[Start of section]

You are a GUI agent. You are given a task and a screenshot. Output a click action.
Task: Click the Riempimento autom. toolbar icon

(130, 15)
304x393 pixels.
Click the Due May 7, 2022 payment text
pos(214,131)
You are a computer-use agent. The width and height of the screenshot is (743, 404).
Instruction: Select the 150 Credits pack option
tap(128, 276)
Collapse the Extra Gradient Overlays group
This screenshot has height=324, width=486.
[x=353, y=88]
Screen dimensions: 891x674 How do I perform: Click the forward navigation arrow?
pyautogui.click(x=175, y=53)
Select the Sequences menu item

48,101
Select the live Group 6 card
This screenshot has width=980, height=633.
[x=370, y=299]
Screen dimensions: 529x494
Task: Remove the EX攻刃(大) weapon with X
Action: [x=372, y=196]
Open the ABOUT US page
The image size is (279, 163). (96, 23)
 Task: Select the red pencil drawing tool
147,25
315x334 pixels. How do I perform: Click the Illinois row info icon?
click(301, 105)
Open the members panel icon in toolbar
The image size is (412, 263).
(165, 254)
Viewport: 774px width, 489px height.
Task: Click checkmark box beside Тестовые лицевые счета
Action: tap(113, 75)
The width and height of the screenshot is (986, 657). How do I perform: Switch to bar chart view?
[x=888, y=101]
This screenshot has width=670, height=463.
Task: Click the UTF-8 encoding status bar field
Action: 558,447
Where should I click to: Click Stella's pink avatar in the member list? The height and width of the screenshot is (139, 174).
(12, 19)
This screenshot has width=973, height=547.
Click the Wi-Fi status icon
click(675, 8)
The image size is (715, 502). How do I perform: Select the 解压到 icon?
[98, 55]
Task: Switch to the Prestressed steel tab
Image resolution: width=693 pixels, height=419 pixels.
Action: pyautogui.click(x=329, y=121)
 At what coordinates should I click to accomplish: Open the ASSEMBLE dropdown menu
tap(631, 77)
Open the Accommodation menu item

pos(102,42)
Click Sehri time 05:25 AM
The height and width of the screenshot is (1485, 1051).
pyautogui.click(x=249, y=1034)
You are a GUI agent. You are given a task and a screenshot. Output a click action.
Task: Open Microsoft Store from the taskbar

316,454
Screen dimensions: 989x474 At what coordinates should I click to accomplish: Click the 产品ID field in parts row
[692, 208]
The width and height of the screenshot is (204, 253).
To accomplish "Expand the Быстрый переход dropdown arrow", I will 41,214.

[End of section]

Aim of the exercise:
Every entry above needs to be quoted exactly.

Result of this task:
You are a GUI agent. You are given a task and a screenshot. Output a click action.
Task: Click the Riempimento autom. toolbar icon

(130, 15)
304x393 pixels.
Click the Due May 7, 2022 payment text
pos(214,131)
You are a computer-use agent. The width and height of the screenshot is (743, 404).
Instruction: Select the 150 Credits pack option
tap(128, 276)
Collapse the Extra Gradient Overlays group
This screenshot has height=324, width=486.
[x=353, y=88]
Screen dimensions: 891x674 How do I perform: Click the forward navigation arrow?
pyautogui.click(x=175, y=53)
Select the Sequences menu item

48,101
Select the live Group 6 card
This screenshot has width=980, height=633.
[x=370, y=299]
Screen dimensions: 529x494
Task: Remove the EX攻刃(大) weapon with X
Action: [x=372, y=196]
Open the ABOUT US page
The image size is (279, 163). (96, 23)
 Task: Select the red pencil drawing tool
147,25
315x334 pixels. How do I perform: Click the Illinois row info icon?
click(301, 105)
Open the members panel icon in toolbar
The image size is (412, 263).
(165, 254)
Viewport: 774px width, 489px height.
Task: Click checkmark box beside Тестовые лицевые счета
Action: tap(113, 75)
The width and height of the screenshot is (986, 657). How do I perform: Switch to bar chart view?
[x=888, y=101]
This screenshot has width=670, height=463.
Task: Click the UTF-8 encoding status bar field
Action: 558,447
Where should I click to: Click Stella's pink avatar in the member list? The height and width of the screenshot is (139, 174).
(12, 19)
This screenshot has width=973, height=547.
Click the Wi-Fi status icon
click(675, 8)
The image size is (715, 502). How do I perform: Select the 解压到 icon?
[98, 55]
Task: Switch to the Prestressed steel tab
Image resolution: width=693 pixels, height=419 pixels.
Action: pyautogui.click(x=329, y=121)
 At what coordinates should I click to accomplish: Open the ASSEMBLE dropdown menu
tap(631, 77)
Open the Accommodation menu item

pos(102,42)
Click Sehri time 05:25 AM
The height and width of the screenshot is (1485, 1051).
pyautogui.click(x=249, y=1034)
You are a GUI agent. You are given a task and a screenshot. Output a click action.
Task: Open Microsoft Store from the taskbar

316,454
Screen dimensions: 989x474 At what coordinates should I click to accomplish: Click the 产品ID field in parts row
[692, 208]
The width and height of the screenshot is (204, 253).
To accomplish "Expand the Быстрый переход dropdown arrow", I will 41,214.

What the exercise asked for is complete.